The Sanders message isn’t about eliminating polarization; it’s about understanding where it originates. The Bidens and Buttigiegs of the world are more than ready to believe that once we get Trump out of office, we can get things back to normal and everything will be okay. If the Big Nasty™ is gone, all the sexism and white supremacy and climate denial will all go away and we can focus on the real problems: climate change and automation and North Korea. But Donald Trump was not the cause of the political divisiveness we witness today, and neither was the Tea Party movement that emerged in the Obama era. The real reason we experience polarization today is because voters have been strategically misled into voting against their interests.

It’s easy to think of examples of this problem. There are working-class Americans who voted for Trump, but rely on the Affordable Care Act for health insurance. There are poor workers afraid of immigrants stealing their jobs even though their state’s right-to-work laws are what have prevented them from bargaining for higher wages and better protections against arbitrary dismissal. Most notable to me is the fact that there are countless Americans voting for politicians who rail against estate taxes despite the fact that they will never come close to inheriting enough money to reach the threshold of the so-called “death tax.”
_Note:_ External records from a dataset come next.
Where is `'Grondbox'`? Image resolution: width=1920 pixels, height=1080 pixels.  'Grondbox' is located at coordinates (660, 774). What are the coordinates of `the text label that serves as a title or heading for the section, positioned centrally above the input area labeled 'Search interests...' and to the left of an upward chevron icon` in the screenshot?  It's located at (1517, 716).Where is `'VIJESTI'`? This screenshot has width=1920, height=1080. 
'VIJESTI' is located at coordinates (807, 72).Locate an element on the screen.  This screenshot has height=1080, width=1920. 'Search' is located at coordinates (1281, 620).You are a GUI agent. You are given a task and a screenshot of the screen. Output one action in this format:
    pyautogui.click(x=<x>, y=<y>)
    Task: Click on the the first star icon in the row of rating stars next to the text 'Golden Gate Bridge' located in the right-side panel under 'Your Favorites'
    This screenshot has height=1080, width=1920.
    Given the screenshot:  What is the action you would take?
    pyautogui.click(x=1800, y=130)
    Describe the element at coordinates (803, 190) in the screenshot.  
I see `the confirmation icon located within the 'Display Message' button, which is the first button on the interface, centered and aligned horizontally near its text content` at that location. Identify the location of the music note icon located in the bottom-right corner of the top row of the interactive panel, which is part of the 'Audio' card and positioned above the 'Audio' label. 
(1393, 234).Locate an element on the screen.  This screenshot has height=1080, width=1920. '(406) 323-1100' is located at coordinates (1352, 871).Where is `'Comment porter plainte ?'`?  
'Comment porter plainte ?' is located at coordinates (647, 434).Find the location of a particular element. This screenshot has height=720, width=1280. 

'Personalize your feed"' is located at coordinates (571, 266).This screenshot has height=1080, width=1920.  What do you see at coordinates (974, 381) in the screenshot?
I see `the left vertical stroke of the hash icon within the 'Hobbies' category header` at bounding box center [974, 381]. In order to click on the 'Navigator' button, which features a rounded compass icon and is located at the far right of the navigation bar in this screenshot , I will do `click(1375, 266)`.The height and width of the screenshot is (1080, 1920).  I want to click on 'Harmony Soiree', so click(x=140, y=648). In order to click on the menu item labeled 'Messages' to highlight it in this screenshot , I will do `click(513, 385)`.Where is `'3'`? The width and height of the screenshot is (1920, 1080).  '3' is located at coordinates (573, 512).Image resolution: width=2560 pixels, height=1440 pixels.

Bernie Sanders understands that these divisions are not the result of inherent evils in the hearts of some and virtues in others. The real reason we face these problems is because the ruling class has divided up the electorate and pitted us against each other. Every speech that frames one segment of the population as a violent threat, every policy that criminalizes a population born into circumstances no one could reasonably escape, and every ideology that says some people must win while others must lose cannot be the way forward. Critics will say that running on “economic gloom” and “class war” just won’t work, but that’s where they miss the point. The Sanders campaign isn’t about doom and gloom over the structures we’ve known about for decades — the real appeal isn’t some pessimism inherent to democratic socialism. Bernie Sanders will win because, for once, voters have a reason to be truly hopeful.